The obvious comparison is Gus Van Sant’s “Elephant,” about Columbine, though director Tim Sutton also ropes in bits of Larry Clark (hanging reprobate youths), Matthew Porterfield’s “Putty Hill” (doc elements slipped into loose fictions), even Michael Haneke’s “71 Fragments of a Chronology of Chance,” which also observed an ensemble, one of whom would ultimately break out firearms. Sutton has his own voice, too. Previously, the filmmaker has journeyed to far-flung parts of the country, spending time with Arizona teens in “Pavilion” or trailing an enigmatic musician in “Memphis.” His films absorb places and people, creating something out of what’s already there.
Much of “Dark Night” is the same-old Sutton; enter late and without knowledge of its sellable hook, and you might think it a simple, deep stewing in the Florida suburbs. You’d still suspect something’s off. Everyone’s vaguely discontented, and the tone is vaguely haunted. Every now and then the ambiance is interrupted by the songs of Maica Armata, which smack of a stripped-down Mazzy Starr — a single guitar and vocals, or sometimes just vocals. (The opening, over black, with just her voice, is incantatory — like a blessing before the picture starts.) The lyrics are rarely discernible, but when they are they speak of dark omens: “Just another nightmare, waiting for the right night.”

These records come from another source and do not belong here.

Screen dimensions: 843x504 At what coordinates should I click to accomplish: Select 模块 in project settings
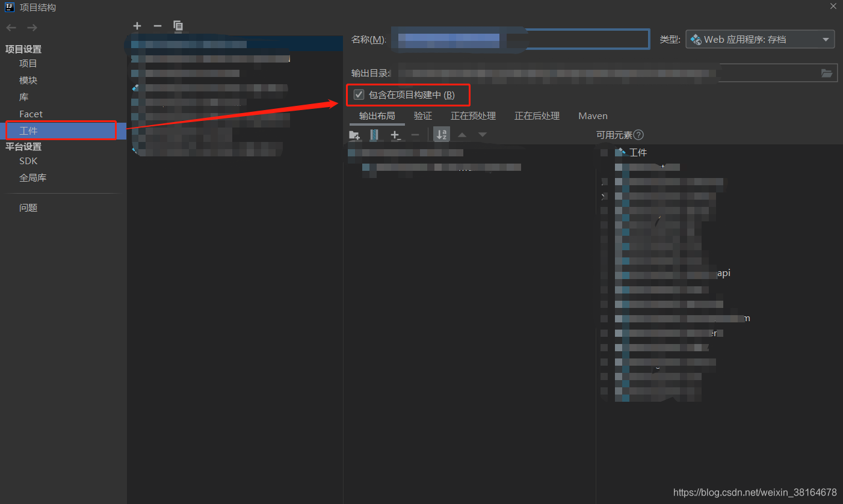28,80
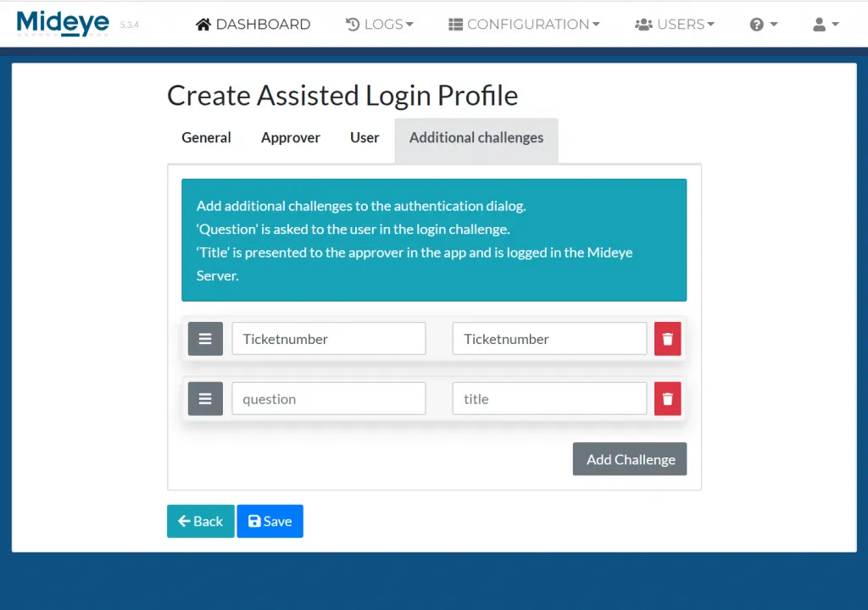Open the General tab
Viewport: 868px width, 610px height.
pyautogui.click(x=206, y=137)

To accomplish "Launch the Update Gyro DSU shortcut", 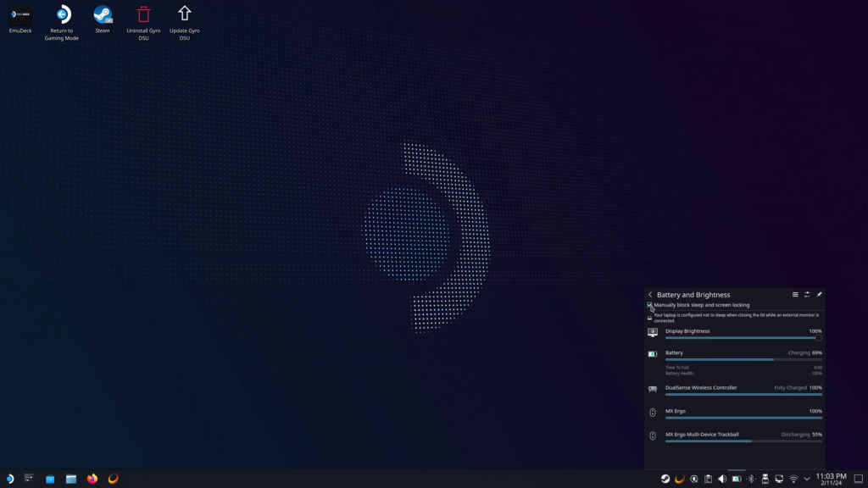I will tap(184, 14).
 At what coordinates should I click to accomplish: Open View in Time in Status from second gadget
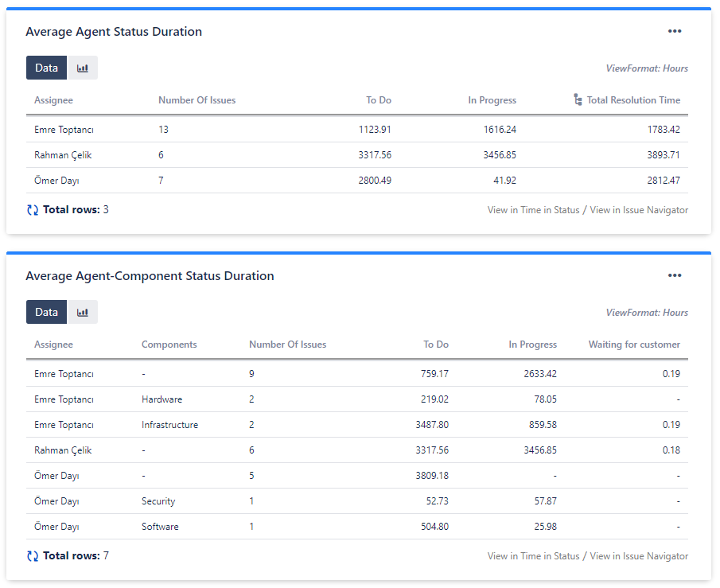(x=533, y=555)
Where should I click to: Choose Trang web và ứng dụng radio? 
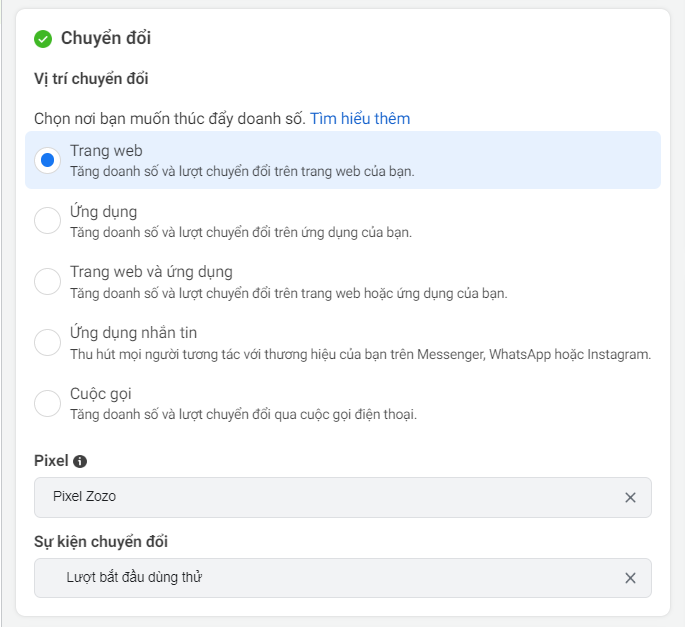(47, 281)
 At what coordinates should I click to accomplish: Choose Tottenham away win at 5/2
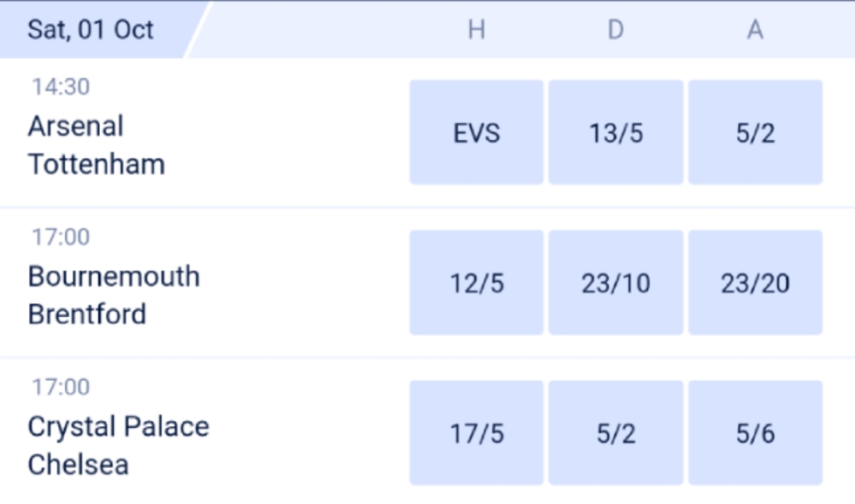(x=755, y=133)
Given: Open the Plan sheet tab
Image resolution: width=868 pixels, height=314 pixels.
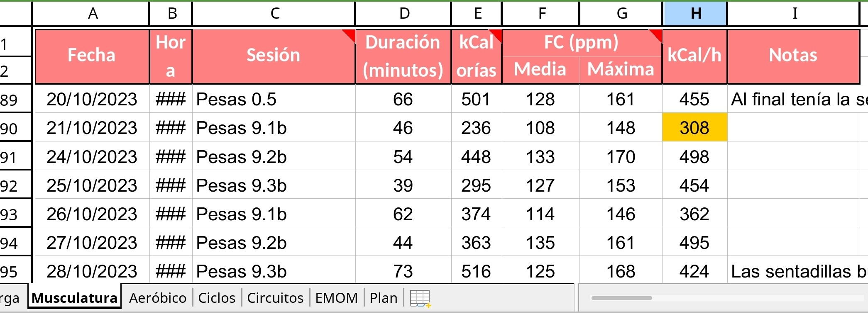Looking at the screenshot, I should [x=384, y=298].
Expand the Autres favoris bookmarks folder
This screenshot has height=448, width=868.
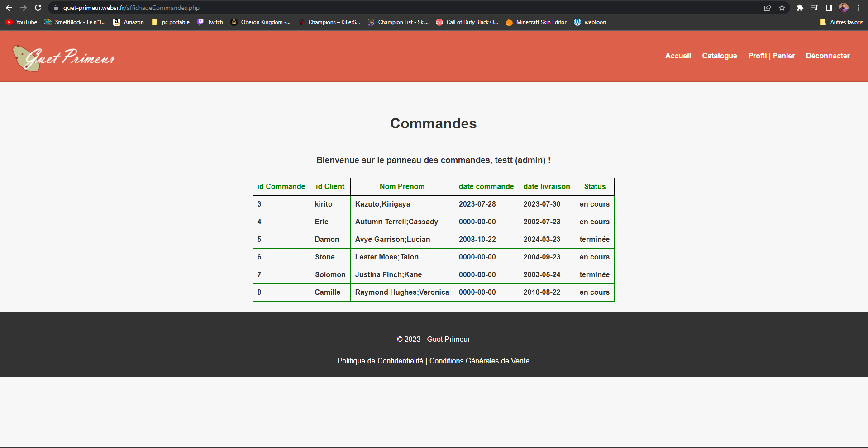pyautogui.click(x=842, y=22)
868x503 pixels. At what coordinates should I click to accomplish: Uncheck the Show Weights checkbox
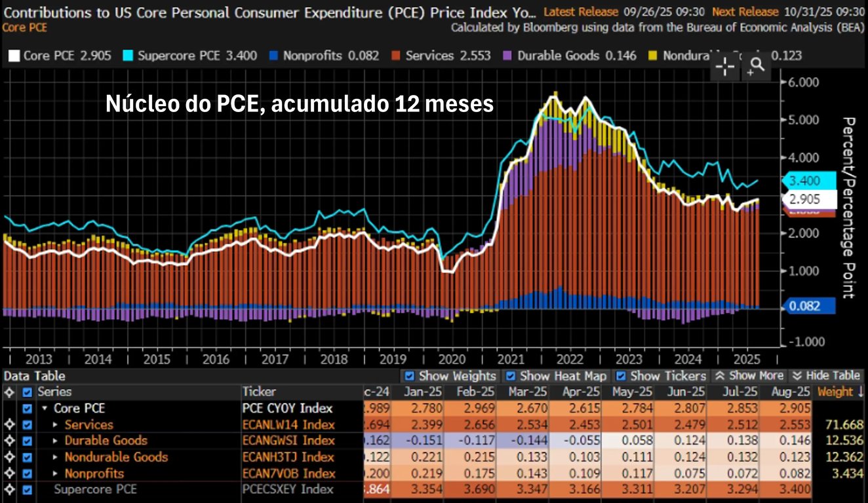pos(410,376)
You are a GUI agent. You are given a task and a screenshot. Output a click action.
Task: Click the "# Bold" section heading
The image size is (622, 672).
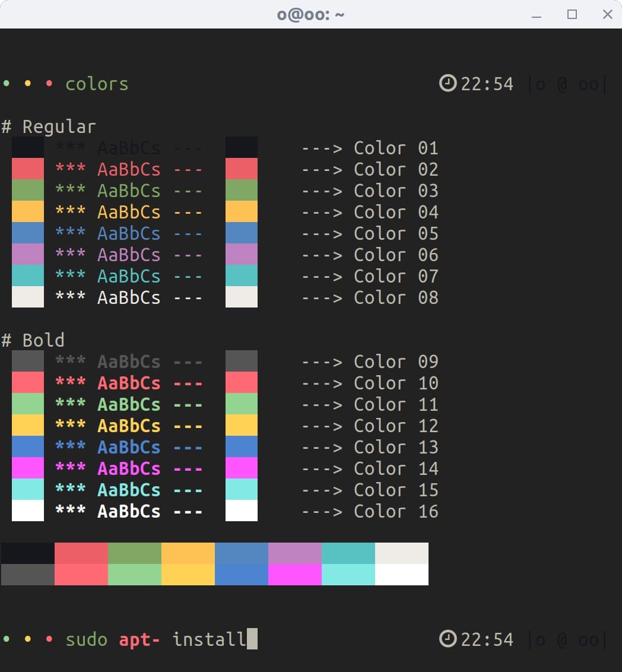click(33, 340)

“Dark Night” casts a spell, but it is occasionally broken. Rigorously as Sutton erases any message-mongering, sometimes you can see the seams. Traces of cheap motivations or preachy commentary sneak in now and then, poisoning the air of ambiguity. He can’t help throw in a cheap part where we hear screaming off-screen; we think it’s some atrocity, only to learn it’s just some girls joking around. Sutton’s images may beam empathy, but not with a woman who exercises herself to death. As she barks personal trainer taunts to herself (“Do you feel like you’re dying? That’s the right feeling!”) and takes selfies for no one, you can sense scorn, disdain for a narcissistic culture — the very think piece fodder he otherwise avoids.
You could even make the case that what Sutton’s doing all around is suspect — that while observing what looks like offhand behavior, he’s really reducing his characters to types, to people who could resort to violence. You could also make the case that he’s granting true humanity to people who themselves worry that they’re types, that inside them lurks a murderer waiting to get out. Sutton doesn’t show the shooting, but it’s more than respectful art film elision. It’s allowing everyone to be human, mysterious, unknowable and worthy of the step that comes after empathy: conversation.